En ce qui concerne l'indépendance du Québec, je ne vois pas cela comme un projet bourgeois ou comme un projet appartenant au Parti québécois, mais comme une lutte pour la libération d'un peuple qui a été longuement opprimé par la Couronne anglaise. D'ailleurs, le Canada est le seul pays au monde ayant été colonisé par les Britanniques qui n'a pas rompu avec ce lien aristocratique. C'est un tout autre débat et je crois que tu ne devrais pas mettre tous les oeufs dans le même panier. Je suis avant tout un socialiste qui prône la révolution internationale tant souhaitée par Lénine, mais je suis également un Québécois qui adore son peuple. Notre peuple, en plus d'avoir été exploité par la bourgeoisie anglaise puis par la bourgeoisie québécoise, a dû survivre à travers un régime monarchique qui lui a été imposé.

En effet, le fédéralisme canadien est une monarchie constitutionnelle qui a été fondée de façon antidémocratique pour assimiler le peuple québécois et construire un nouvel empire impérial. Cette monarchie, qui attribue au gouvernement central des pouvoirs considérables (prérogatives, privilèges, immunités, mainmise sur les compétences du Québec etc.) en plus d'être conçue de manière à s'autoconserver (via la Constitution canadienne), ne peut que nuire, de par sa lourde stabilité, au peuple québécois (stabilité de l'ordre actuel = stabilité de la bourgeoisie). La libération nationale ne remet pas en cause le capitalisme, je te l'accorde, mais le fait de casser ce foutu régime quasi-unitaire bouleverserait l'ordre social actuel. Je vois, en la libération nationale, une merveilleuse possibilité de se libérer du joug canadien et de décider de façon plus autonome en instaurant un nouveau régime. En plus, cela nous permettrait d'être libre sur la scène internationale et de diffuser, en tant que pays, des idées de gauche à travers le monde. Peut-être, avec un régime monarchique et un gouvernement bourgeois en moins, aurions-nous plus de marge de manoeuvre dans nos luttes ? Peut-être aurions-nous plus de facilité à lutter contre le patronat si le gouvernement fédéral n'était pas là pour lui venir en aide ? (Ceci est mon opinion personnelle et non celle du collectif).

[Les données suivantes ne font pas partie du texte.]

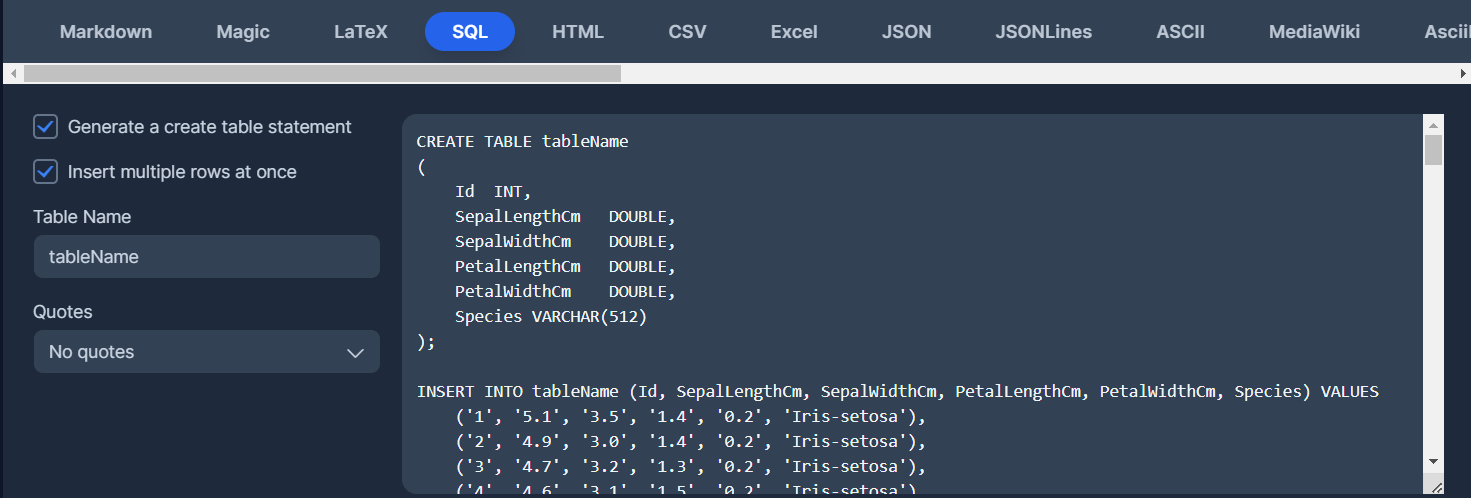Disable Insert multiple rows at once
1471x498 pixels.
tap(45, 172)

Bref, il y a certes quelques divergences, mais comme dirait mon camarade Rémi, je vais t'avouer que votre projet me plaît. À bientôt!

Salutations révolutionnaires,

Camarade Ben, du collectif Le feu aux poudres

19/03/2007

Au collectif Le feu aux poudres

Le 19 mars 2007

À Ben du collectif

Chers camarades,

Nous voulons, suite au dernier envoi de Ben, clarifier certaines positions. Nous sommes d’accord quand vous dites « notre objectif est avant tout de conscientiser le prolétariat dans

une perspectives socialiste et révolutionnaire… et rejoindre le plus possible le prolétariat et ainsi, l’encourager à se révolter contre le système capitaliste » Il est clair pour vous comme pour nous que dans le cadre des « concepts comme la lutte de classe » que la seule classe qui peut détruire le système capitaliste c’est le prolétariat.

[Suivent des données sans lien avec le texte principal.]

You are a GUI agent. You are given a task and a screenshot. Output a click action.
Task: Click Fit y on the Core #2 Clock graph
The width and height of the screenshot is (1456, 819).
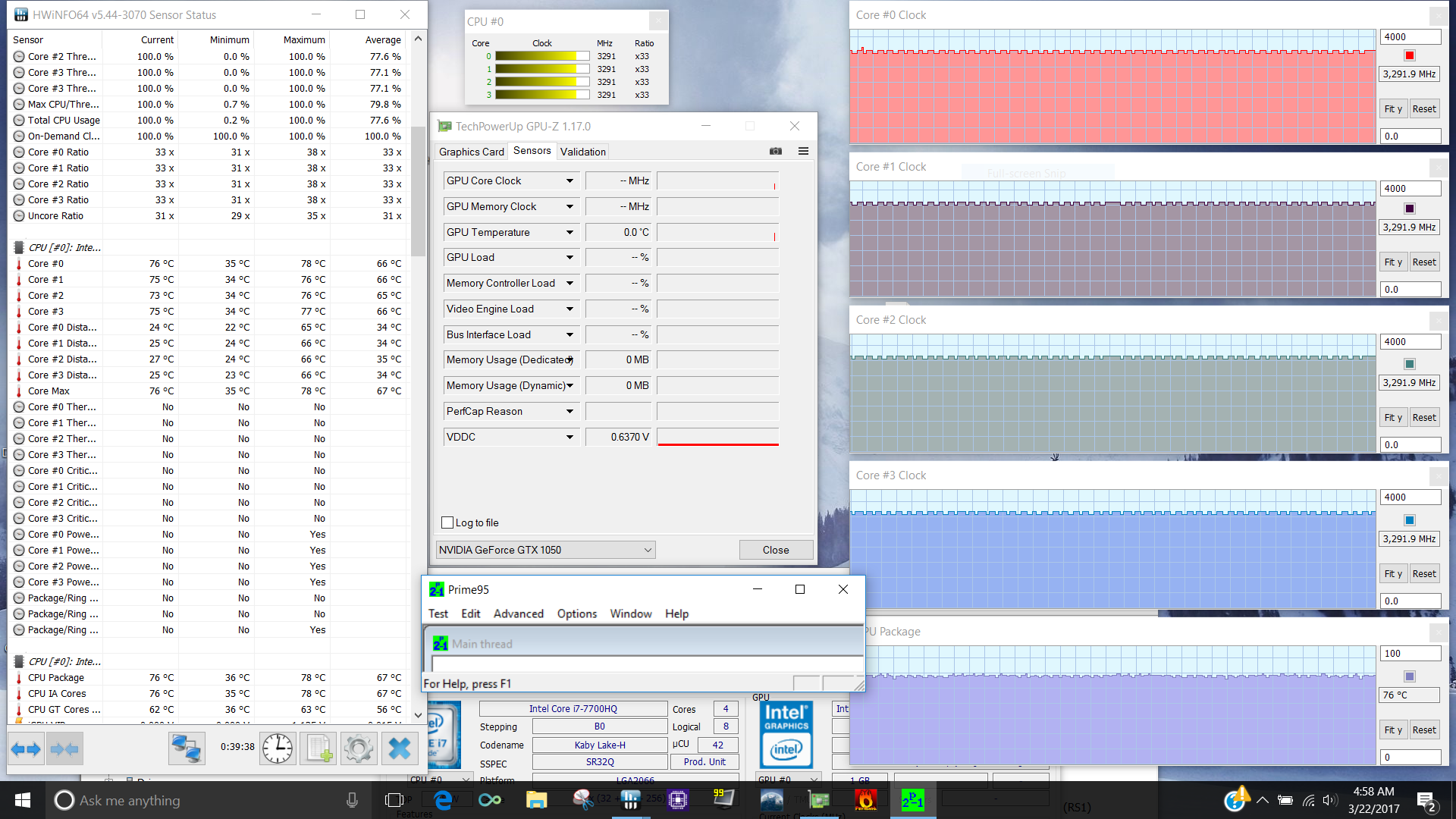(x=1392, y=417)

Nous ajoutons qu’il n’y a aucune autre classe révolutionnaire à l’époque actuelle, époque de

décadence du capitalisme. La classe ouvrière mondiale est la seule classe qui a intérêt à construire un nouveau type de société complètement différent, sans frontière entre autres.

Cependant, actuellement, les révolutionnaires sont les éléments de la classe qui se hissent les premiers à une "intelligence nette des conditions de la marche et des fins générales du mouvement prolétarien" (Manifeste Communiste). En d’autres mots, les communistes sont ceux qui voient à long terme les intérêts de la classe. Comme le disais un révolutionnaire russe, ils ne regardent pas le cul des ouvriers.

Nous sommes d’accord aussi quand vous dites « que le régime parlementaire est une méga supercherie qui embrasse les intérêts de la classe dominante ». La classe dominante, pour nous c’est la bourgeoisie quelle que soit sa nationalité et/ou sa langue.

Nous divergeons et là nous pensons qu’il y un éloignement sinon un rabaissement de la conscientisation des prolétaires quand vous dites que QS « constituera un obstacle ». QS constitue actuellement un frein très grave à la conscientisation révolutionnaire, à l’internationalisme et même à la défense des intérêts à court terme des ouvriers :

1° Face à la désillusion que crée le Capital, leur solution c’est non de l’abattre mais de prolonger son existence, sa démocratie, son extorsion de la force de travail de notre classe. Ils cherchent à nous faire voter parce qu'il croit le capitalisme éternel alors, selon eux, faisons avec!

Par son jeu électoral et sa valorisation du parlementarisme.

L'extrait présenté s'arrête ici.